This is a reprint of a short review from my Weekly Wrap column that I have been doing over at the “Watching Shadows on the Wall” blog, I am reposting some of the short reviews I have written over there that fit into the scope of 24frames.
From Little Caesar to Little Giant. Just two years after Edward G. Robinson made celluloid history as Rico in Mervyn LeRoy’s “Little Caesar” he and Warner Brothers were spoofing his tough guy image in this little gem. With a story line similar to the better known “A Slight Case of Murder”, which was made some five years later in 1938, this film has Robinson as gangster Bugs Ahearn who decides to get out of the bootlegging business and go straight after Roosevelt’s victory over Hoover and the government’s announcement to repeal prohibition.
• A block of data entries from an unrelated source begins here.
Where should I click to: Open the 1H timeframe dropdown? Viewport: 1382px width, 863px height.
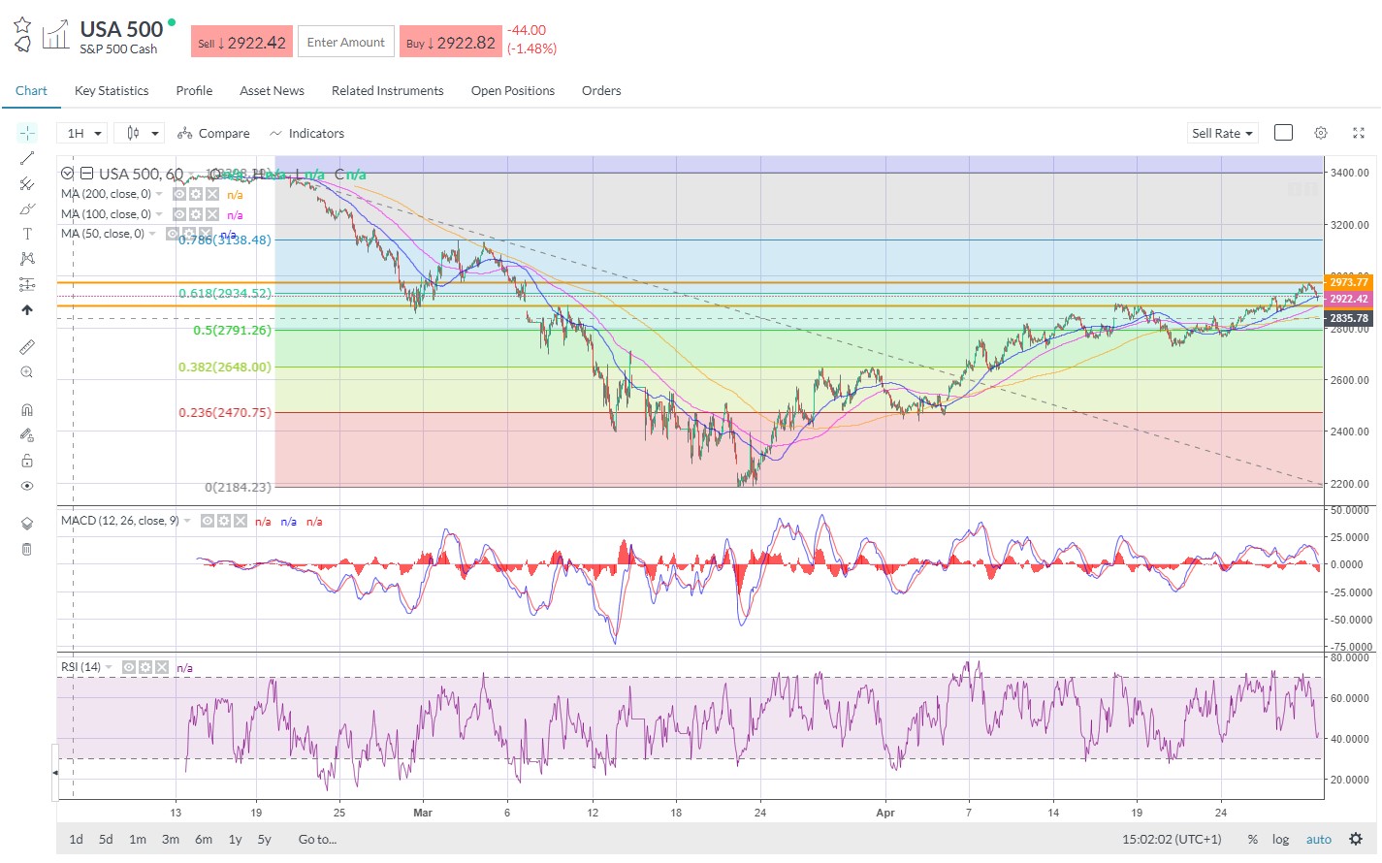[x=82, y=134]
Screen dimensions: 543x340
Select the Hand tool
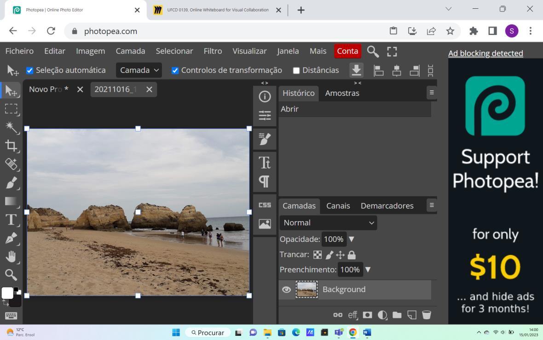coord(11,257)
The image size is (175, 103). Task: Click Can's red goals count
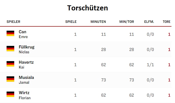point(169,34)
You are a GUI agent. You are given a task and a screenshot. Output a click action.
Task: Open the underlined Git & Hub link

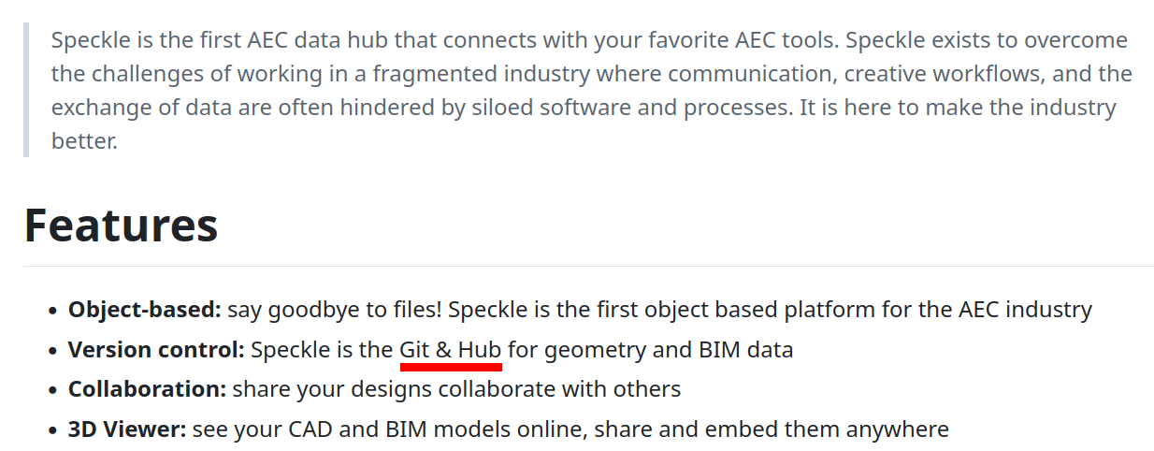pos(450,350)
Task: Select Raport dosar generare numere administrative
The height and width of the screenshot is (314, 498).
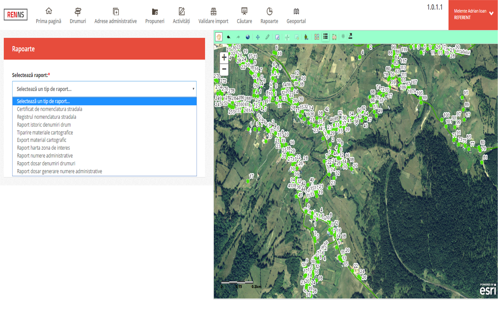Action: (x=59, y=171)
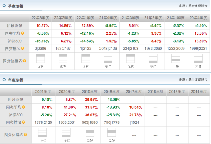Select the 2021年度 column header
211x144 pixels.
pyautogui.click(x=43, y=92)
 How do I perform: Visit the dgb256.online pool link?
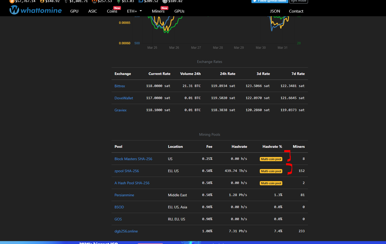(126, 231)
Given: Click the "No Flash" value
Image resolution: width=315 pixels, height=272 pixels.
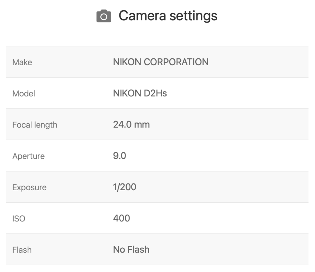Looking at the screenshot, I should tap(131, 249).

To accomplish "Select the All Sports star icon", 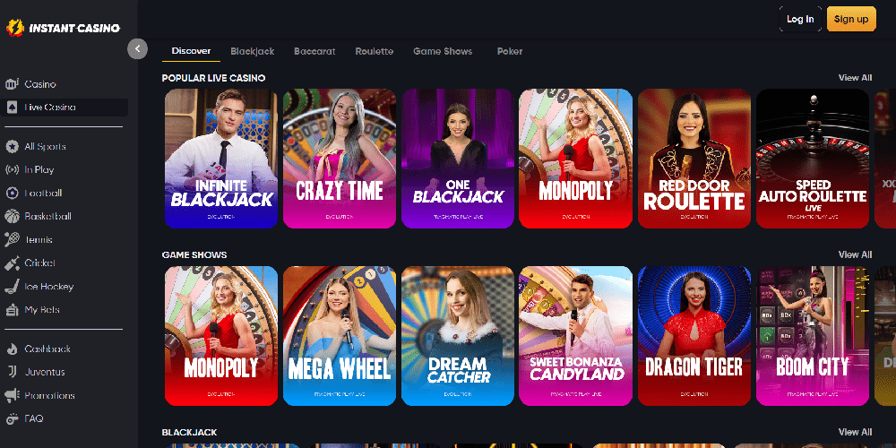I will tap(12, 147).
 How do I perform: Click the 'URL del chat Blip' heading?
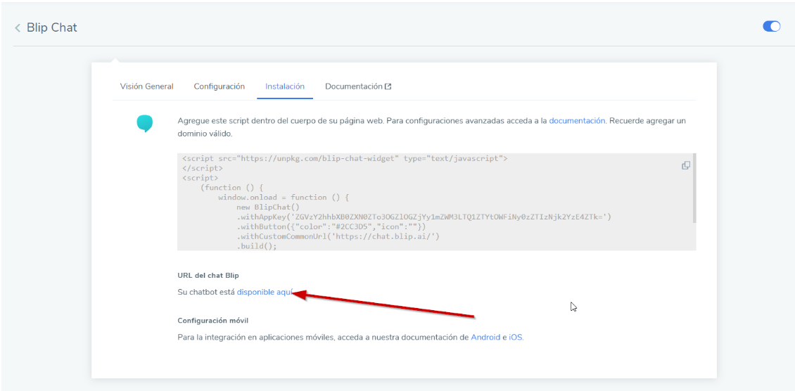click(213, 275)
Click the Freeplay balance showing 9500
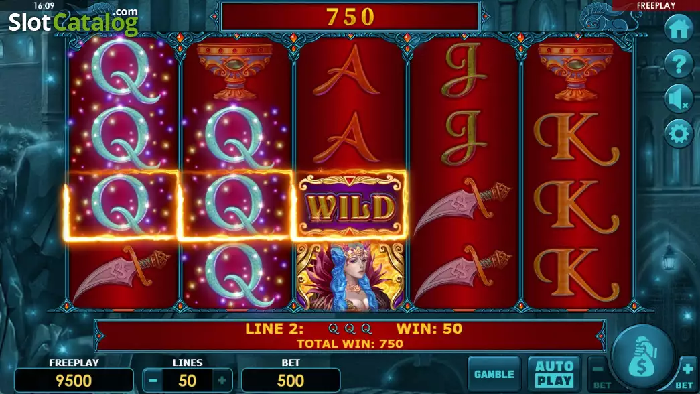Image resolution: width=700 pixels, height=394 pixels. coord(74,381)
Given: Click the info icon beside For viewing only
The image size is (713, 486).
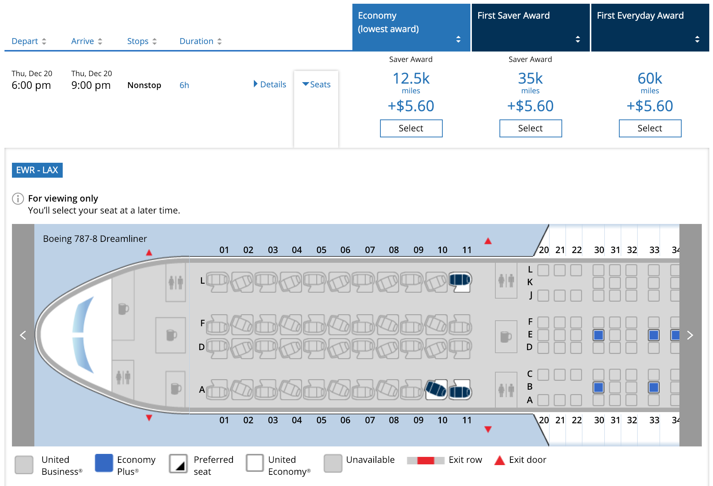Looking at the screenshot, I should pos(18,199).
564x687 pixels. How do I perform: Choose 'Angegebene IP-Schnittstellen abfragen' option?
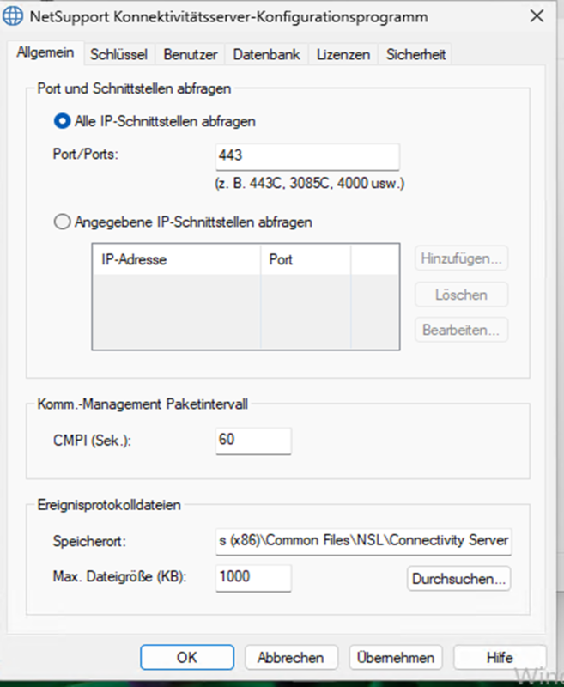click(x=62, y=222)

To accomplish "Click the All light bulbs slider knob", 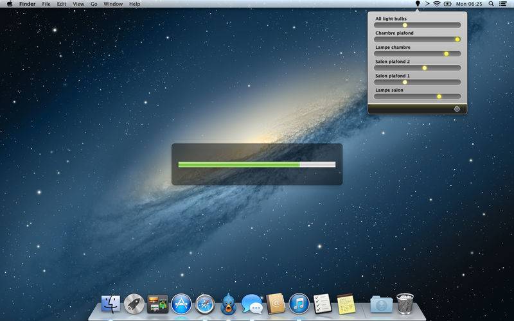I will pyautogui.click(x=405, y=25).
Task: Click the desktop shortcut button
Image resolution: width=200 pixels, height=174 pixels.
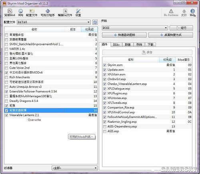Action: (171, 35)
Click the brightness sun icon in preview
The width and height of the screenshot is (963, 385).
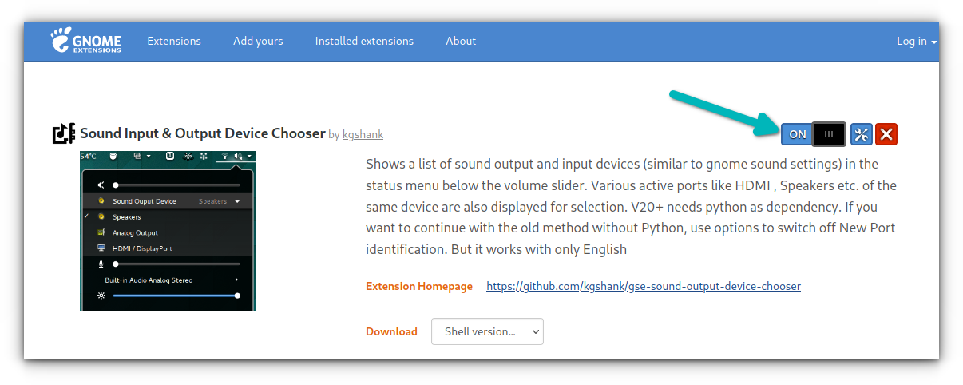[101, 296]
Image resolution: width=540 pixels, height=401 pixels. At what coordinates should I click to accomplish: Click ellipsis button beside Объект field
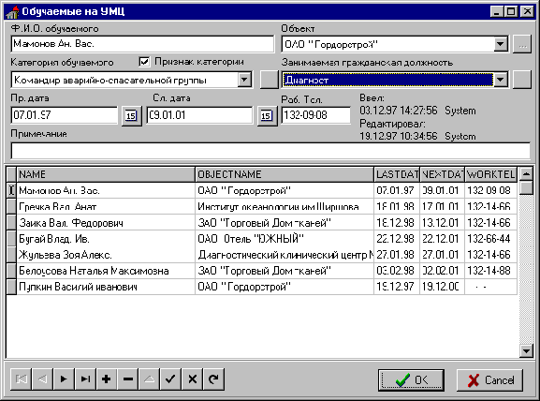pos(522,44)
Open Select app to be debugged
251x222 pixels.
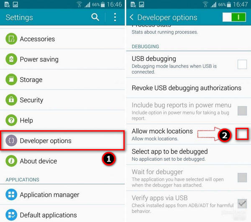pos(189,155)
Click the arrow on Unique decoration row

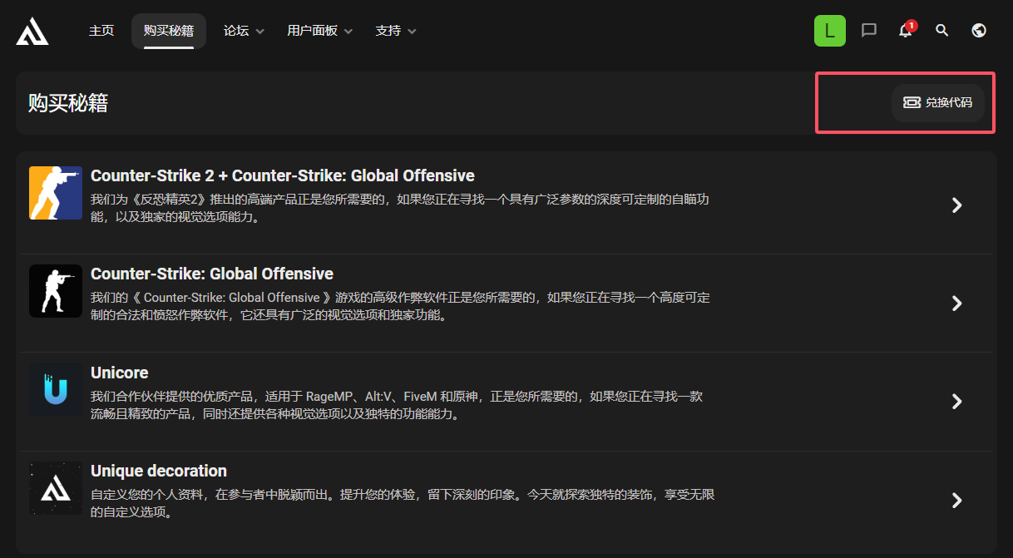tap(956, 500)
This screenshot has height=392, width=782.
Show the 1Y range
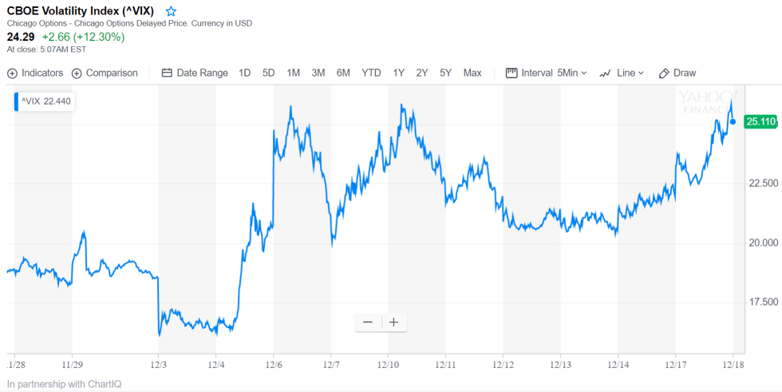399,73
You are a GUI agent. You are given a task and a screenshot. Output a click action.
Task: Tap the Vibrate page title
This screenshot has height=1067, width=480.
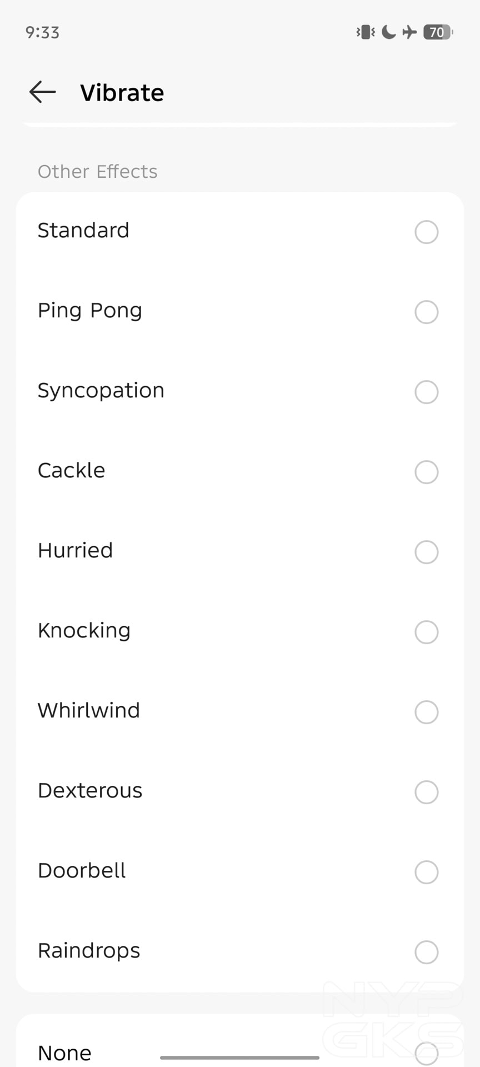(x=122, y=93)
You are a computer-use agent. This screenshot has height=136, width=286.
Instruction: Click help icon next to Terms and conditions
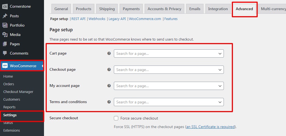(109, 102)
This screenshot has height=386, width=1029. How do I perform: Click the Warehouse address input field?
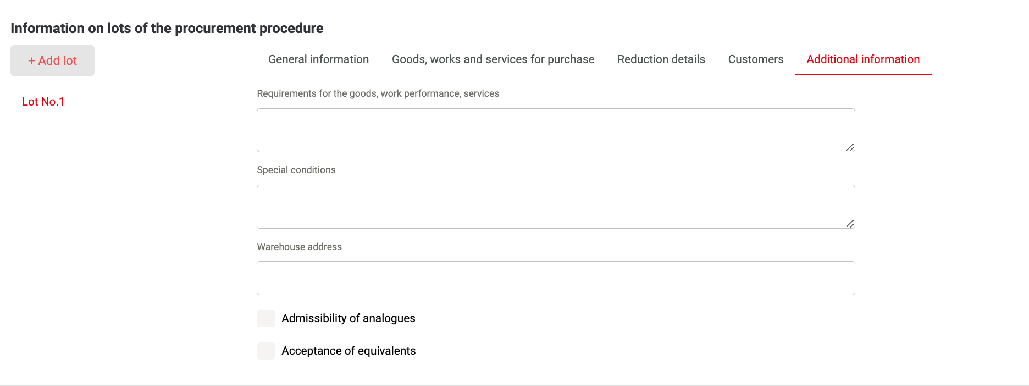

Rich from his 12 years of bootlegging, he decides to relocate to California and mingle in high society. The film becomes a fish of water story as Bugs, hiding his true identity, become a target for every scam artist on the west coast especially the evil Cass family. From pretty Polly Cass (Helen Vinson) who seduces him hoping to marry so she can get a quickie divorce and a large settlement, to her brother who sells Bugs polo ponies and finally, the father who sells Bugs an investment firm on the verge of bankruptcy and has the law coming down on them for fraud. Also on board and about the only honest person in the film is Ruth Wayburn (Mary Astor) who of course falls secretly in love with our gangster hero.
The mix of slapstick and verbal humor, many that play on Robinson’s gangster screen image, keeps this film moving at a snappy pace. The film is directed by Roy Del Ruth whose career seems to have flourished during the pre-code era while he was at Warners. His works from this period include “The Maltese Falcon” (1931), “Blonde Crazy”, “Lady Killer”, “Blessed Event”, “Employee Entrance” and “Taxi.”
“The Little Giant” is the least known of four comedy gangster films Robinson did in his career, at least with him in the lead, and deserves to be known better than it is. TCM always has the other three in their rotation (The Whole Town’s Talkin’. A Slight Cast of Murder and Larceny Inc.) however, this one seems to have fallen off the map. It deserves better.